**REQUEST:** Can you put everything in the material from the line containing "Toggle off the vCenter Inbound Rule switch" down to the line containing "The image size is (1344, 736).", both included, into a Markdown table with a Row column numbering each line and a Text column holding it, leaving out any blank lines?

**DATA EXCERPTS:**
══════════════════════════════

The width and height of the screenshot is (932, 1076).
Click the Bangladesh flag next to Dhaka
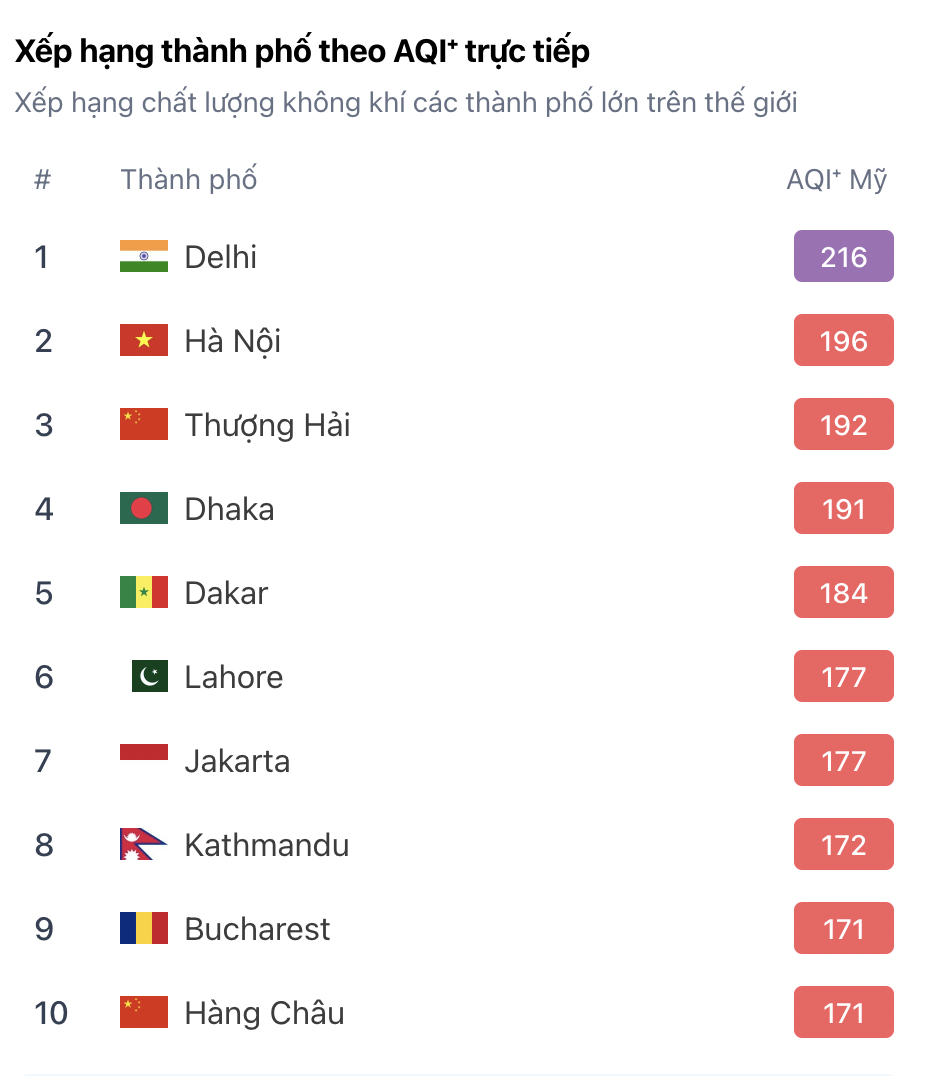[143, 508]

══════════════════════════════

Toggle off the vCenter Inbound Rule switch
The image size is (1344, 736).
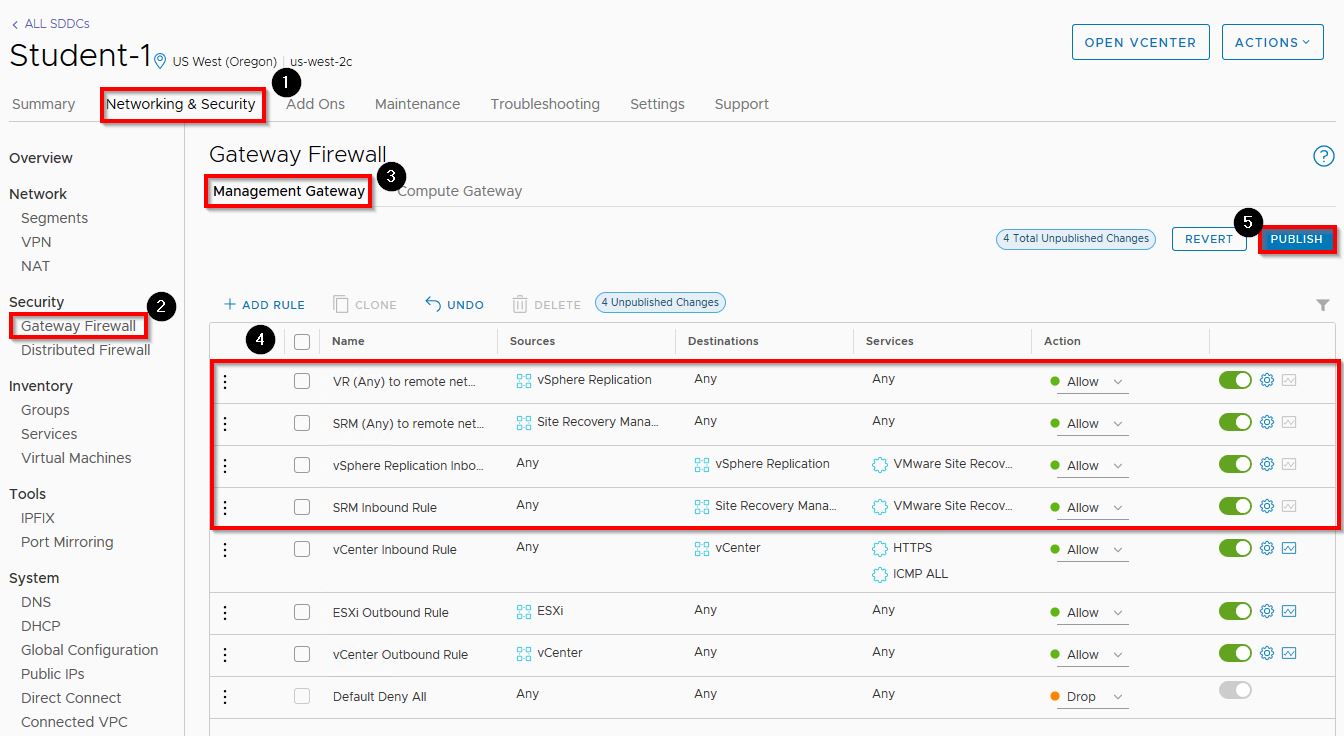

══════════════════════════════

**FULL ANSWER:**
| Row | Text |
|---|---|
| 1 | Toggle off the vCenter Inbound Rule switch |
| 2 | The image size is (1344, 736). |